Pumpability and microstructural evolution of concrete incorporating high-titanium slag coarse aggregate
摘要
The continuous accumulation of high-titanium slag, a by-product of the metallurgical industry, presents a significant environmental concern. This study evaluates the feasibility of utilizing high-titanium slag coarse aggregate (HTSCA) as a sustainable substitute for natural coarse aggregate (NCA) in pumped concrete. Five concrete mixtures with HTSCA replacement levels ranging from 0 to 100% were prepared. The physical properties of HTSCA were tested, and its microstructure was analyzed via XRD and MIP, confirming its porous texture and high water absorption. A comprehensive evaluation before and after pumping was conducted on workability, rheology, mechanical performance, and microstructure. Results indicate that increasing HTSCA content reduced flowability and increased rheological resistance due to its rough surface texture and high water absorption. Moderate HTSCA replacement improved paste stability, whereas excessive replacement caused lubrication loss and pumping blockage. Pumping improved paste dispersion and densified the interfacial transition zone at lower replacement levels, thereby enhancing compressive strength.

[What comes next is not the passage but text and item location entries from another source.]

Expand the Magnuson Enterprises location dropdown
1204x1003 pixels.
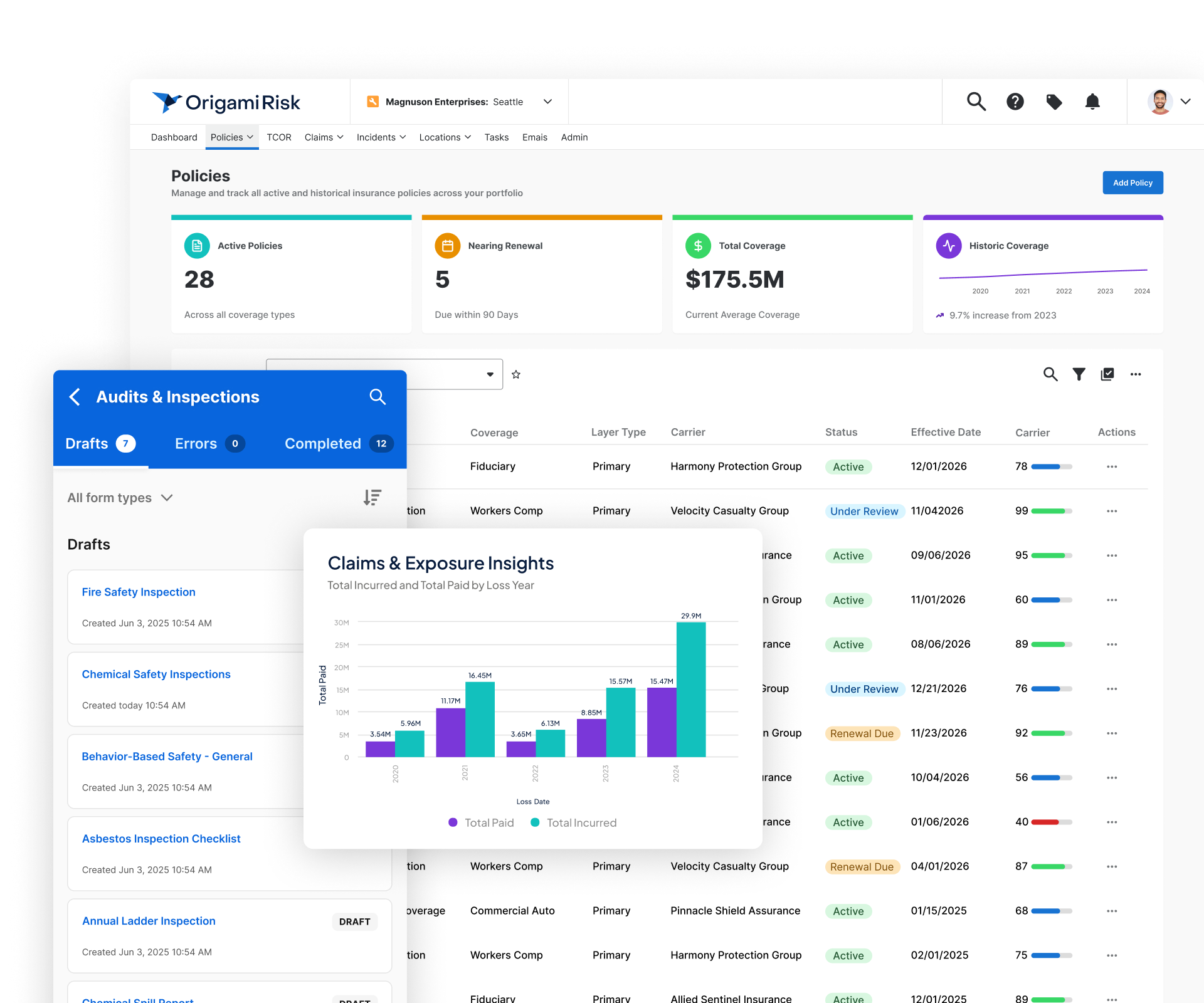pos(547,102)
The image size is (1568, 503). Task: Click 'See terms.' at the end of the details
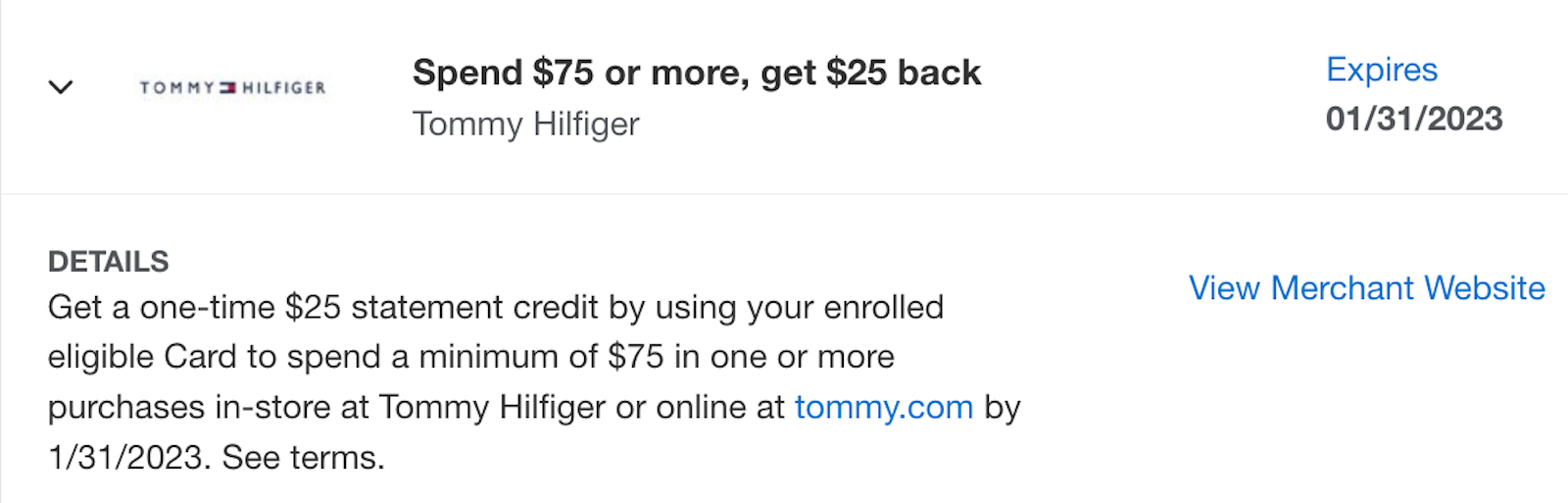[303, 457]
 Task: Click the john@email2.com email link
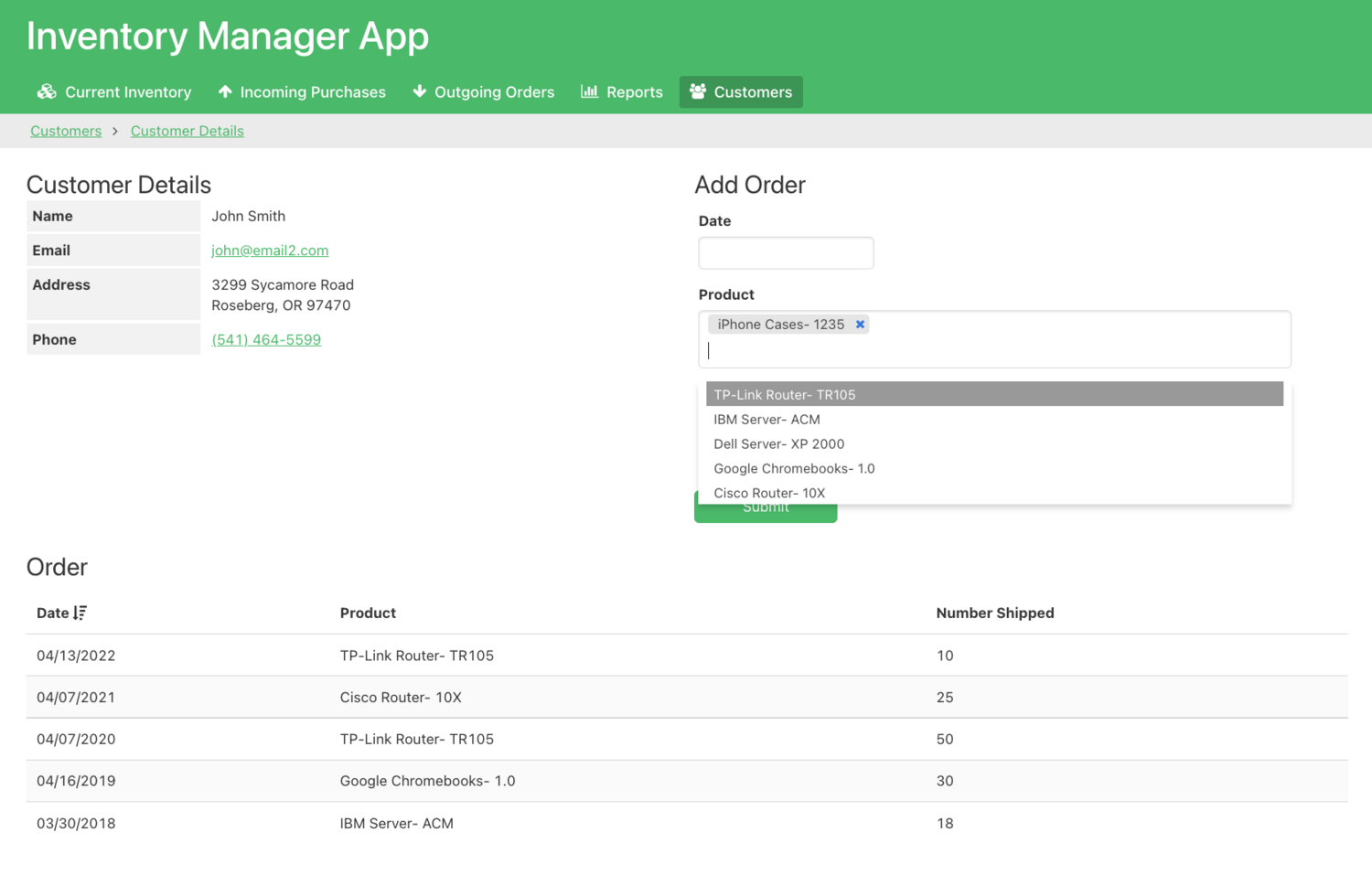pyautogui.click(x=270, y=251)
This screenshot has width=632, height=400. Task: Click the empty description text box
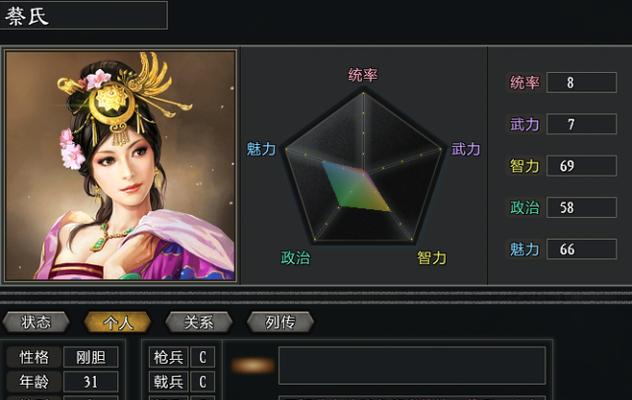click(x=412, y=365)
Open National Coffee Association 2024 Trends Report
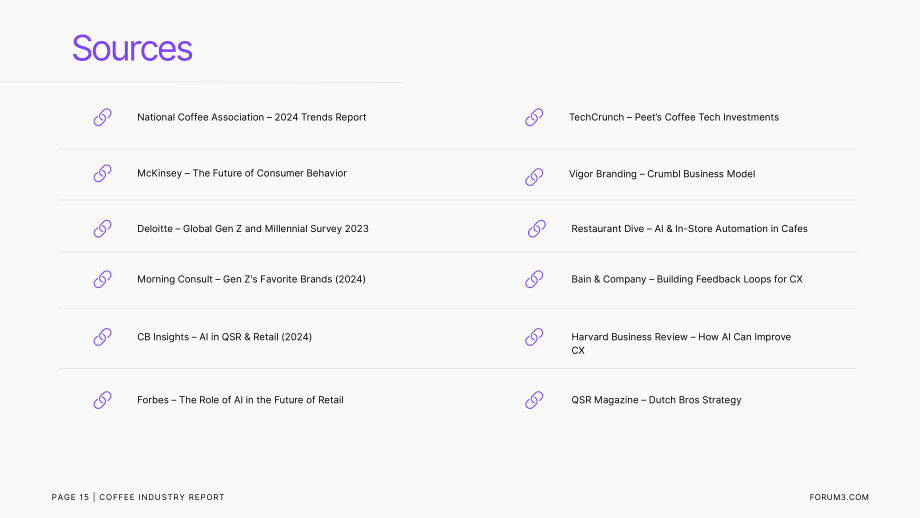 point(252,117)
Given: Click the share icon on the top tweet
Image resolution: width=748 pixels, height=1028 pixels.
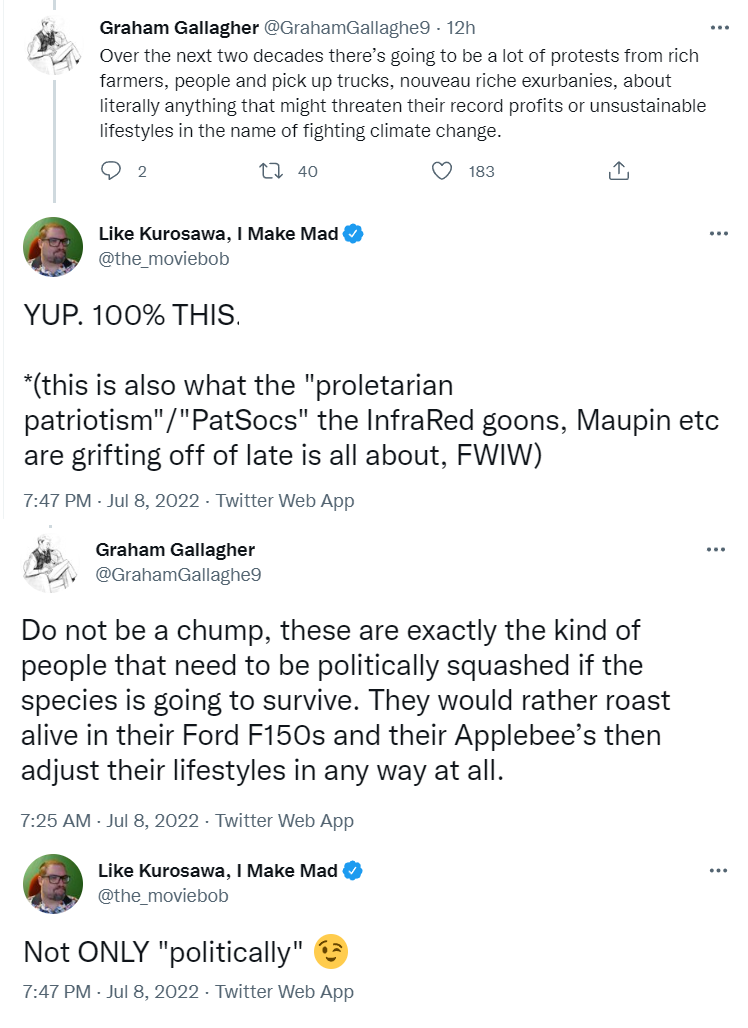Looking at the screenshot, I should pos(619,171).
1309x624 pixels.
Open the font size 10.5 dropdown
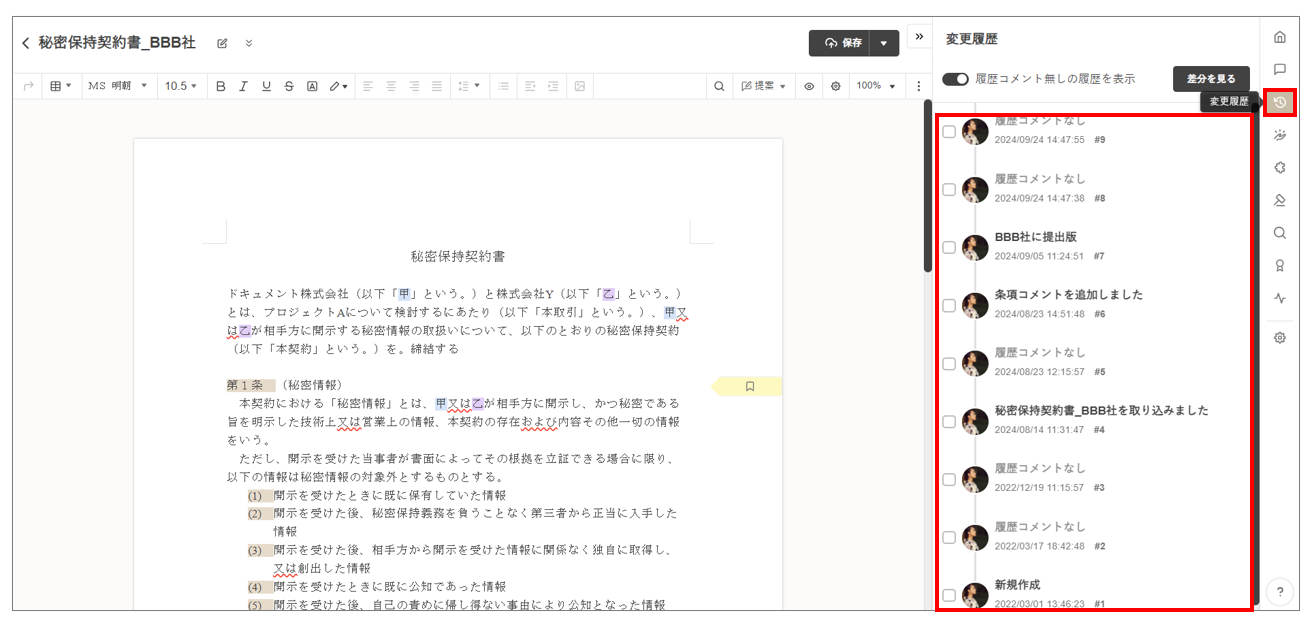point(181,87)
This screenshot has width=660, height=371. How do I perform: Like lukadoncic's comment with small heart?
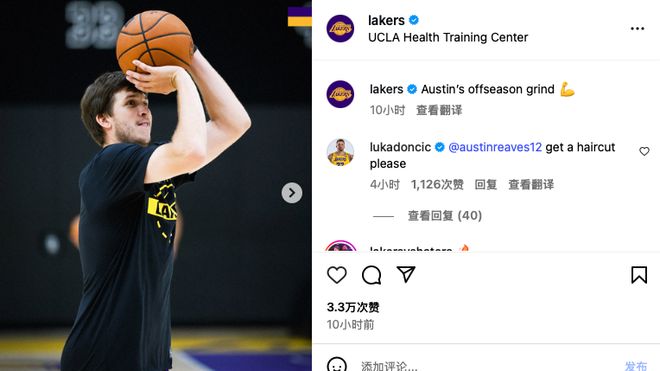coord(644,151)
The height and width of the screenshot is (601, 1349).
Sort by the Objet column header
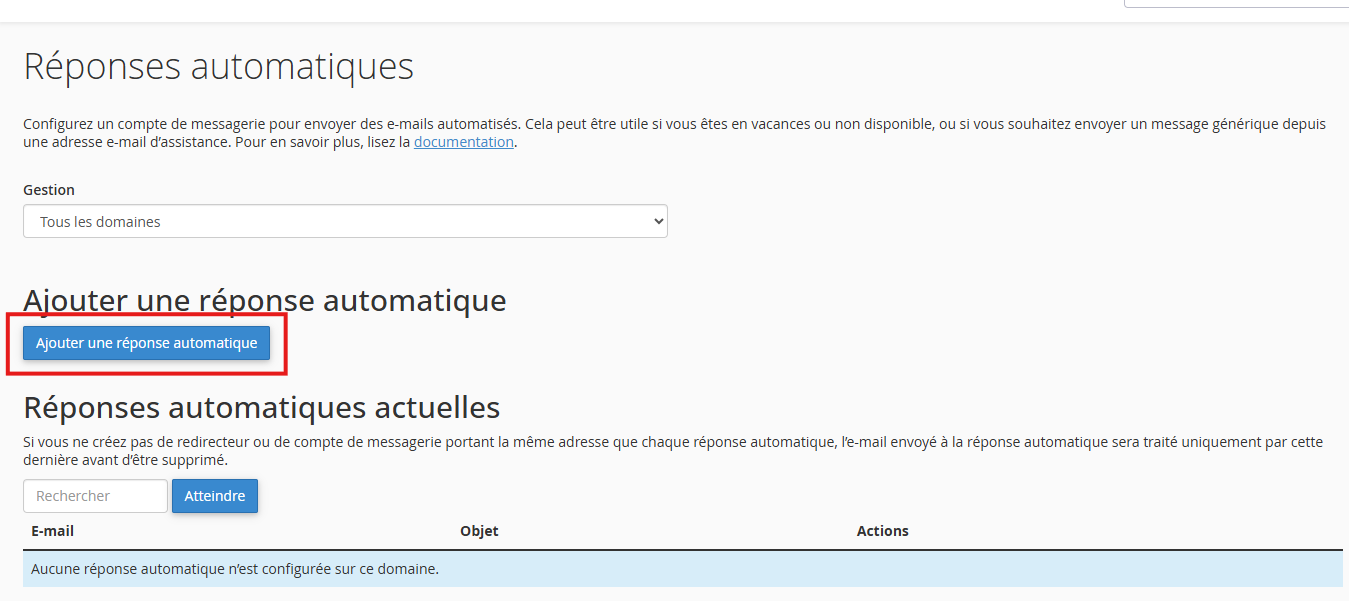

XRD analysis revealed no formation of new crystalline phases after pumping, but a slight narrowing of the amorphous hump suggested a reduced degree of C–S–H gel formation. An empirical lubrication index was proposed to characterize the relationship between effective paste availability and aggregate surface area, which correlated strongly with measured pumping pressure loss. An HTSCA substitution ratio below 50% was recommended to ensure well-balanced rheological properties, pumpability, and mechanical strength. These findings enhanced understanding of the flow behavior of concretes incorporating porous industrial by-product aggregates and support the design of pumpable sustainable mixtures.